There were two other band geeks that got expelled from high school because of firearms. I was kinda glad that some of them finally got into trouble. But another Activist girl circulated a petition to get them reinstated. They didn't, but I was still upset about these Liberal Arts Activists hypocrisy when I found out that THEY were the source of all these rumors spread about me. Now I know the meaning behind "Keep your friends close and your enemies closer". It seemed like for a while people I was friends with during Middle School had drifted apart. It turns out they NEVER DID. I told you about this one guy with all these houses to play in but there is this other guy who drove sportscars, raced them, and wrecked them. This was another Band Geek that took control of the school. I do not know out of the two which of them was the bigger bully: The sports car one who held nothing back what he said and did, OR the one with all the houses and Blood Spatter paint that was two faced.

If I had stayed away from that entire bunch I would have had if only a little bit easier.

I should tell you I was never in band and the rest of them were in band but never got kicked out. I almost signed up in 6th grade but didn't.

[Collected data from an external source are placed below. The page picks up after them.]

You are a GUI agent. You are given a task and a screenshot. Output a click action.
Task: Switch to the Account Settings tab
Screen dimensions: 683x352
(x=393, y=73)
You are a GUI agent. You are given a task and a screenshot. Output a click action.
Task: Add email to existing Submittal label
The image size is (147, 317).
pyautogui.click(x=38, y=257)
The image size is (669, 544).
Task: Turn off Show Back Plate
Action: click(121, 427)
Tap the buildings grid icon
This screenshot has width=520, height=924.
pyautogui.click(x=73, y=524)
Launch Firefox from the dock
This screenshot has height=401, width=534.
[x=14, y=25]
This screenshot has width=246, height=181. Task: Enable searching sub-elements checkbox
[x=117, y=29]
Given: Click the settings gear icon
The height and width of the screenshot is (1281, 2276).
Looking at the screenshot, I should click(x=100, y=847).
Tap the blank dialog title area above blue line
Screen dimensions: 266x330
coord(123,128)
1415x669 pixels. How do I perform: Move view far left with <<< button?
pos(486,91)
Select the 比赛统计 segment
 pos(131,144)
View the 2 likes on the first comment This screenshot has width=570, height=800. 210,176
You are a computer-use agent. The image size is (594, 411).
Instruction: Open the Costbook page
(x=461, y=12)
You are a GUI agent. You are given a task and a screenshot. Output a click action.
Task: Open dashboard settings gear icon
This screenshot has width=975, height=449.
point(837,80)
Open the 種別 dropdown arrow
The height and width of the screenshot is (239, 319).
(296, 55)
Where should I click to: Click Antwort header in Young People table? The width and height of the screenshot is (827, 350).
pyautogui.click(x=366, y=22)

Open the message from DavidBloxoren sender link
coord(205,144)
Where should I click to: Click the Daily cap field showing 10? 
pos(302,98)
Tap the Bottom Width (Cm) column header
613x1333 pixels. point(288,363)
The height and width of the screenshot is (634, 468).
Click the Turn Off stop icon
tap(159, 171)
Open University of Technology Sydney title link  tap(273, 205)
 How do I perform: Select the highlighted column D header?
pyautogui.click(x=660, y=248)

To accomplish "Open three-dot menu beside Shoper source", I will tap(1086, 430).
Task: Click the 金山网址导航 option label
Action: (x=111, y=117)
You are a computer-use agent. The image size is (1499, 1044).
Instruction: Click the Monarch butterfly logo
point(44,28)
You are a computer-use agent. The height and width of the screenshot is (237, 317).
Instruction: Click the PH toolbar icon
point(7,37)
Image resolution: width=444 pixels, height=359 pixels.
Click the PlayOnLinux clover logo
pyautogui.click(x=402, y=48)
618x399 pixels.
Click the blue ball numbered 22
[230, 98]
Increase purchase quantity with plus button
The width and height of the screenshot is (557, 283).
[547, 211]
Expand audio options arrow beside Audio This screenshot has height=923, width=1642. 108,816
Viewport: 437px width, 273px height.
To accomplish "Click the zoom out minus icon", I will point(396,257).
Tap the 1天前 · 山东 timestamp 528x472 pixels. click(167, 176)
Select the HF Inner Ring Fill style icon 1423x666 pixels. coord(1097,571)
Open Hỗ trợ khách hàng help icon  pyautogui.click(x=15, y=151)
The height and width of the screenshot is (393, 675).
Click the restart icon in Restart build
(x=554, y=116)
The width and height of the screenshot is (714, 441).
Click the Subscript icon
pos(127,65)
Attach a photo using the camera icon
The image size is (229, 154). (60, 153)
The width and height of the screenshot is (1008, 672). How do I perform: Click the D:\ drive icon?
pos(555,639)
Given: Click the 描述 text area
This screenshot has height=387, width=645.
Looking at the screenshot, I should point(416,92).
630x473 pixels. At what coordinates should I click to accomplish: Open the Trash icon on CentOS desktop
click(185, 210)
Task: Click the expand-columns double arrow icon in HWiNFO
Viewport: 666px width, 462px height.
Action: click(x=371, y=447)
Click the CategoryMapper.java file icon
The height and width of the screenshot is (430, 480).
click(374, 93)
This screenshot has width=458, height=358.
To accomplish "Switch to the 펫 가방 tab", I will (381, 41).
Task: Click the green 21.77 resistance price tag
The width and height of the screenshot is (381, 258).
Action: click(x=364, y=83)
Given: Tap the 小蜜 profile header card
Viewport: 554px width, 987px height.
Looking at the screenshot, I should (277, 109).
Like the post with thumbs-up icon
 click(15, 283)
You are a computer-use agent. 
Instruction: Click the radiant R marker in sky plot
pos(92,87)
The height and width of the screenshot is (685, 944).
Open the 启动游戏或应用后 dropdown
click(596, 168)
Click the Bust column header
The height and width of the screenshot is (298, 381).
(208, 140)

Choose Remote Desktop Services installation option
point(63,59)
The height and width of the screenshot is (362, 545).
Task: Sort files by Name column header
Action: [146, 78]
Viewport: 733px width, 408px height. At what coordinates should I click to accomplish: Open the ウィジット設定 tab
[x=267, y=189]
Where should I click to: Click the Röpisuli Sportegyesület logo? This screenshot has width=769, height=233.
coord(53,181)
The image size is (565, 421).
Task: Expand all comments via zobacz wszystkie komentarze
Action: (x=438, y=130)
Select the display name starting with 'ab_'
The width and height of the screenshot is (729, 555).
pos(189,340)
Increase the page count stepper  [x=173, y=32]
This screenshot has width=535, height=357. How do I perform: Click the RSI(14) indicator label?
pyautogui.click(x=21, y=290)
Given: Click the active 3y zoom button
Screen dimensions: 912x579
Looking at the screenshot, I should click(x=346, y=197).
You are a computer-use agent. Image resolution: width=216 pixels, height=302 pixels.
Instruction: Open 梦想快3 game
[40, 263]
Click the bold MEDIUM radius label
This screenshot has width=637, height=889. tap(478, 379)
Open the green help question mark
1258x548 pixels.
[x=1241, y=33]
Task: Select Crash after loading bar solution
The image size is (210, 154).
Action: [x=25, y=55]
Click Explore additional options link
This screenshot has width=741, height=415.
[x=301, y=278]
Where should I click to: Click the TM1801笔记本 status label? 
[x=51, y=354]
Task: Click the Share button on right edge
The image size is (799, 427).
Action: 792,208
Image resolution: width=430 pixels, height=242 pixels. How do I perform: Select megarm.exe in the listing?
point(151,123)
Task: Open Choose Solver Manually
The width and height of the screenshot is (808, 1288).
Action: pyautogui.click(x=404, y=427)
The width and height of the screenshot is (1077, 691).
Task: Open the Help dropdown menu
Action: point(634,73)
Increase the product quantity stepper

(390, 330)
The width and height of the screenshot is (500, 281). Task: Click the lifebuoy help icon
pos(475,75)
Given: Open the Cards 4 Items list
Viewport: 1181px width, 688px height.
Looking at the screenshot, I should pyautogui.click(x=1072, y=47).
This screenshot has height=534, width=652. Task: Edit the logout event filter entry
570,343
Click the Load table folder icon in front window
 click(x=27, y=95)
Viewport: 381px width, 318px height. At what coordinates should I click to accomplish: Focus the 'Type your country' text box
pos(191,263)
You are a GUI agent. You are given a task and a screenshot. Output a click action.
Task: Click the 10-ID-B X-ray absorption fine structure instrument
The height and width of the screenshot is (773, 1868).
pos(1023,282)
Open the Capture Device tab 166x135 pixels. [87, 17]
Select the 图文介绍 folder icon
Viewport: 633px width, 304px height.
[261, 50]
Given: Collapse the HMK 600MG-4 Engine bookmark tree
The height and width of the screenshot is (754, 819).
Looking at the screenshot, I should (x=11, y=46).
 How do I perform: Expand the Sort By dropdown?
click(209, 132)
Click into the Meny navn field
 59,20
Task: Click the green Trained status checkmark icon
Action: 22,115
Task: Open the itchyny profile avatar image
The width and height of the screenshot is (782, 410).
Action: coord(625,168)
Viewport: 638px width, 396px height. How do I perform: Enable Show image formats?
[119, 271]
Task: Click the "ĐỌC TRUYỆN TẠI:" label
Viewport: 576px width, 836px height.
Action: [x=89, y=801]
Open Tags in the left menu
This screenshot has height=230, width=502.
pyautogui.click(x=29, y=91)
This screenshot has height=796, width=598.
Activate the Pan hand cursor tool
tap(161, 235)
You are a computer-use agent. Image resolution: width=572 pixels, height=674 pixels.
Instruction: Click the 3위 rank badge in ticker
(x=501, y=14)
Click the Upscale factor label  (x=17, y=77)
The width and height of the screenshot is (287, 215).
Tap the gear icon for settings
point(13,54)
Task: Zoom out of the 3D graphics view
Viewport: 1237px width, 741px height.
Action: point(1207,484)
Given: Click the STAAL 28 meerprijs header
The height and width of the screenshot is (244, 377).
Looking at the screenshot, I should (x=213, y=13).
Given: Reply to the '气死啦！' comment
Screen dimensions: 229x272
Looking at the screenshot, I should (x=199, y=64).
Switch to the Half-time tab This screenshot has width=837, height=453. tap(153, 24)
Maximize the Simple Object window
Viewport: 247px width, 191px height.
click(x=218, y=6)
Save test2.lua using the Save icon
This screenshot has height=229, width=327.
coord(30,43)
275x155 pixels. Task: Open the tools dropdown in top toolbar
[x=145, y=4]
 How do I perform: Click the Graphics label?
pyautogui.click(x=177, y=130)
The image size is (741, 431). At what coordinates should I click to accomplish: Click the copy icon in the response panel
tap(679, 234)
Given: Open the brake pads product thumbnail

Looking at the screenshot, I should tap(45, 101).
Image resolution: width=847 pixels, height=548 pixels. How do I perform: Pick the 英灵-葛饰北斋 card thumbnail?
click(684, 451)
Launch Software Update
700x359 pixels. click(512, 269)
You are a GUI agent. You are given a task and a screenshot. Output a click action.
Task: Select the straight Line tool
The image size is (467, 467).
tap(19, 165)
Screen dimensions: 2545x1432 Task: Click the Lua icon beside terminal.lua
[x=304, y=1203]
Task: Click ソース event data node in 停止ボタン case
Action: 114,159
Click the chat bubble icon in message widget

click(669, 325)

I almost signed up for Ball. To my surprise in middle school the ones in sports wanted me to sign up. But I thought they were crazy because I never practiced. They then suggested that I practice. As each year gone by my ex-Band Geek "Friends" became more tense with the athletes. One moment in Driver's Ed class in the summer, the Air Conditioning was on a timer. As it went off I borrowed a fan and plugged it in. The girls nearby hated it and turned it off. I turned it back on and then they stole it from me. I guess this got the attention of the Star Baller who had introduced himself and held his hand out to shake. But my Many-House "friend" insisted that I not do it even though I wanted to. This annoyed both me and Star Baller. But that is an example of many where Many-House bossed me around, told me what to say or do, etc.

After I moved out of that backwards place, I still talked to Many-House but when I discovered that Many-House and Car-Racer were friends the entire time, I began to drift apart. I can't believe it took me being in ICU for me to finally stand up. I asked him to visit me or something but I asked him on "Buffalo Wild Wings Night". He and his followers meet with him and spend their money on tiny baskets of tiny expensive "food". And really Buffalo Wild Wings is a Sports Pub so I don't know why they go there, especially every week. He wouldn't see me, even though the hospital was on the way. And if it was some fear of Hospitals, then I prefer he just say so. That's when I disappeared. Arguing with Many-House would not do anything. I had argued many times before, so this time I just vanished instead. I have not spoken to him for 4 years now.

I looked on his online profiles and HE IS NOW A BOOK ILLUSTRATOR! How amazing it must be to have supportive parents! His father wrote it and he illustrated it! He is not so famous but the fact that he accomplished it before I did! It is just horrible as I have seen 10 year olds draw better than him.

As for Car-Racer, he ended up being busted for larceny.

Star Baller works for the military, but really after I permanently deleted my facebook at one time, I had decided to leave everybody from High School behind. I added one guy, another Baller, also works for the military, and moves around so much I won't see him ever again. I basically added him but never talked after that.

I have no intention of being friends with Many-House and Car-Racer. I just thought I would share my experiences with these "friends".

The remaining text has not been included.